Maria Montessori beobachtete die kleinen Kinder sehr einfühlsam und genau. Dabei war jede auch noch so kleine Reaktion für sie von Bedeutung. Mit tiefen Respekt vor der Einzigartigkeit jedes Kindes, forderte sie, dass ein jedem die Möglichkeit gegeben werden muss, sich nach seinem eigenen Entwicklungsrhythmus zu entfalten. Dabei war sie vor allem von der unglaublichen Entwicklungsarbeit der ersten Lebensjahre beeindruckt.
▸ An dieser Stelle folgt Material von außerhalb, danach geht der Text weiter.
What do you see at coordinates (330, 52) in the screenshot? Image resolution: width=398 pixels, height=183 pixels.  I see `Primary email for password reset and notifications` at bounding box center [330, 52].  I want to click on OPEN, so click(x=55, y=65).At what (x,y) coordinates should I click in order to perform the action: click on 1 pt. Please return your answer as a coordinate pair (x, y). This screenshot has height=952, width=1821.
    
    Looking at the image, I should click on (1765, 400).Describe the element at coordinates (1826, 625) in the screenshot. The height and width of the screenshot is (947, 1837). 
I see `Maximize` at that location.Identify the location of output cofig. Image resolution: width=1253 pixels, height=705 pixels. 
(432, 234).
Mit großem Vertrauen in die Kraft des Kindes, diese Aufgabe aus eigenem Antrieb und seinen Anlagen gemäß zu leisten, stellte sie aber fest, dass das Kind für seine Entwicklung auch die Hilfe der Erwachsenen braucht. Nach seiner Geburt braucht der Säugling die liebevolle Zuwendung seiner Eltern, er muss ernährt und körperlich versorgt werden. Dadurch befindet er sich in völliger Abhängigkeit von seiner Umgebung. Maria Montessori sagt, dass das Kind als „psychischer Embryo“ auf die Welt kommt, schutzbedürftig und auf unsere Hilfe angewiesen. Dabei sind aber zugleich alle Möglichkeiten zur Entfaltung seiner Persönlichkeit in ihm angelegt.(Vgl. Ludwig 2003, S. 37)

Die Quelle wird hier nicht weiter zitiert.